**Assigned task:** From the listing below, copy each line where "computer" occurs.

**Supplied material:**
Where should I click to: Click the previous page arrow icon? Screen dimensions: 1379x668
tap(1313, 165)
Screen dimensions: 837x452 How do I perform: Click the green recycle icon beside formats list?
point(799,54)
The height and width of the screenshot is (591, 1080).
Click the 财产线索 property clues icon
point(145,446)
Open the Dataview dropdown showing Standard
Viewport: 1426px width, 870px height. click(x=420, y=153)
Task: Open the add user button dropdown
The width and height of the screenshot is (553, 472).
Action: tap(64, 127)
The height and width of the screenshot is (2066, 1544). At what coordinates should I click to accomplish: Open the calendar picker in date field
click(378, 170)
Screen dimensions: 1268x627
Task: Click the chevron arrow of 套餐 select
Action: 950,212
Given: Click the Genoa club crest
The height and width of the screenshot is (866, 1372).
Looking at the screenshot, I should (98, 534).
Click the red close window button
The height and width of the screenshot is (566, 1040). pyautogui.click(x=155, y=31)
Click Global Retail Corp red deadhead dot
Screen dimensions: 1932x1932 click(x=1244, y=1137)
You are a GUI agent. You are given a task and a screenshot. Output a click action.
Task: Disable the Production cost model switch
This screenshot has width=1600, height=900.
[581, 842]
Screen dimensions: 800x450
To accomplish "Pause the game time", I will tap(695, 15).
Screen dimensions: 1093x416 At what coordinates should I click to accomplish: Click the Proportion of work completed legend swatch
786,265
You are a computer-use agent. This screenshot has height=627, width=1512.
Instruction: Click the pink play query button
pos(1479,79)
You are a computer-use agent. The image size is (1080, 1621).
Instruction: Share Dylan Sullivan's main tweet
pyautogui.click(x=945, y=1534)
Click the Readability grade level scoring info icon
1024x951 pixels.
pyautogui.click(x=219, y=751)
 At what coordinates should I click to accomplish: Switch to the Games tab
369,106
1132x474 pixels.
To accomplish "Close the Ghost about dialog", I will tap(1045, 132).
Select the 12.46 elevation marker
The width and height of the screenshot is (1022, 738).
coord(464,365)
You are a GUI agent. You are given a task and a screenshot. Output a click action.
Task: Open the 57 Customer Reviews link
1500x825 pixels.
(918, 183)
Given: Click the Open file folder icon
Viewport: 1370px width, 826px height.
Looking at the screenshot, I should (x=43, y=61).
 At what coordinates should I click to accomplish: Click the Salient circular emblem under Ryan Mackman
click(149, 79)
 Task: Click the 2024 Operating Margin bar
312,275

**Response to the exercise:**
You are a computer-use agent. This screenshot has height=627, width=1512.
You are a computer-use agent. The image size is (1080, 1621).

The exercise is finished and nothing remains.